The difference between good and bad mortgage rates could amount to thousands of dollars over the time it takes you to repay what you owe. Because of this, it is important to know what exactly determines your rates when you apply and what you can do to lower it.
How Does a Lender Determine My Mortgage Rate?
Your annual percentage rate depends on external factors, such as inflation, the state of the economy, trends in the real estate market, monetary policies that the Federal Reserve has set, and average mortgage rates charged by other lenders. Your APR also draws on your personal situation, specifically your creditworthiness and past borrowing patterns along with rates that lenders apply to other consumers with whom you share the same economic profile.
Would I Receive a Lower Rate if I Pay Points/Origination?

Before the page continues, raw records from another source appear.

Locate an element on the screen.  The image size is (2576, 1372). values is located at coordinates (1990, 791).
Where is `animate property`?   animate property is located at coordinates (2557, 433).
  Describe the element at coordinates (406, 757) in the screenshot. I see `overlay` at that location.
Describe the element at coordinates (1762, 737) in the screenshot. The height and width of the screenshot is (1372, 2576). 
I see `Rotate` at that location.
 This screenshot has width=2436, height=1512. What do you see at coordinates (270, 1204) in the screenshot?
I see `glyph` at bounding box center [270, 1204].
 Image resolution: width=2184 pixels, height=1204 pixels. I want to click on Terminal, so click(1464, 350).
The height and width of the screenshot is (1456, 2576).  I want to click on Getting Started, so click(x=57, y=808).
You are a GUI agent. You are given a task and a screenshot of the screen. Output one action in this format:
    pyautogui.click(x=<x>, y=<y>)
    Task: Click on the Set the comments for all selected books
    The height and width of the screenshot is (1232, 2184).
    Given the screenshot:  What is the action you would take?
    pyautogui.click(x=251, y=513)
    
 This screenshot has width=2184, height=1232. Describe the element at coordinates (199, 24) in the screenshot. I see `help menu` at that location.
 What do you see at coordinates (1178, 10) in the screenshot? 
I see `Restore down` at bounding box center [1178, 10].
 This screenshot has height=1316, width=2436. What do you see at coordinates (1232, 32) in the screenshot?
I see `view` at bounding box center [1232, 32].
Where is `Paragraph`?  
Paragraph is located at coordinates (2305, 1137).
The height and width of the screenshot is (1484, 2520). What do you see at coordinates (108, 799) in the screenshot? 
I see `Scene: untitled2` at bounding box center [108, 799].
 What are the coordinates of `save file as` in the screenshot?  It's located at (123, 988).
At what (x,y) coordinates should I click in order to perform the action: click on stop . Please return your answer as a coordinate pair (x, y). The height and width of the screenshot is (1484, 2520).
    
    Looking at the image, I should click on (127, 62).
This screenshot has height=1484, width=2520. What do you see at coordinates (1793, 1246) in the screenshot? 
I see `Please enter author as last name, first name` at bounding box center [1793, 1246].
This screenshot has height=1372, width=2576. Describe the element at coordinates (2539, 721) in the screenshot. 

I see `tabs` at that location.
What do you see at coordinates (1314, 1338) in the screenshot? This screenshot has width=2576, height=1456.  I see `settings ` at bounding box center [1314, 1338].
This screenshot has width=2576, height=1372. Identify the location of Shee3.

A lender considers points/origination as a form of interest-so, yes, you typically would receive a lower APR if you pay points during the closing process. Each point equals one percent of the mortgage amount, and you generally pay it upfront in exchange for a reduced interest rate during the life of your money.
Remember, though, that it means you must dole out more money at closing because you must include things like down payment and points/origination when writing your check or setting your wire transfer.
Should I Only Apply with a Lending Institution that Has the Lowest APR?
Lending institutions often engage in a race to the bottom when it comes to setting an alluring and affordable APR for prospective borrowers. But don't just look at the interest rate when shopping for a mortgage because a significantly reduced APR might imply higher costs in other areas, such as closing fees. These fees cover things as varied as paperwork preparation, title work, and appraisals.
Before applying for a mortgage, you should review each lender's entire financing proposal, not just one or two aspects. Taking a holistic approach will enable you to evaluate the pros and cons of each financing proposal and to determine why a specific proposal stacks up better against others.
What Does "Lock" Mean?
A rate lock means that your lender agrees to guarantee a mortgage's interest rate and points/origination for a specific number of days. If interest rates increase during the lock period, the lending institution still has an obligation to honor its contractual word and not raise your APR.
Locking or Floating my Interest Rate: How Do I Figure out the Better Option?
It all comes down to gut feeling or, rather, an educated guess based on where you think interest rates are heading in the next two, three, or four weeks. Interest rates are subject to the vagaries of financial markets and the general economy, so nobody can tell you for sure whether interest rates will rise or fall during a specific period.
If you think interest rates will rise before you close, you may want to lock in. Otherwise, you are better off opting for a floating interest rate.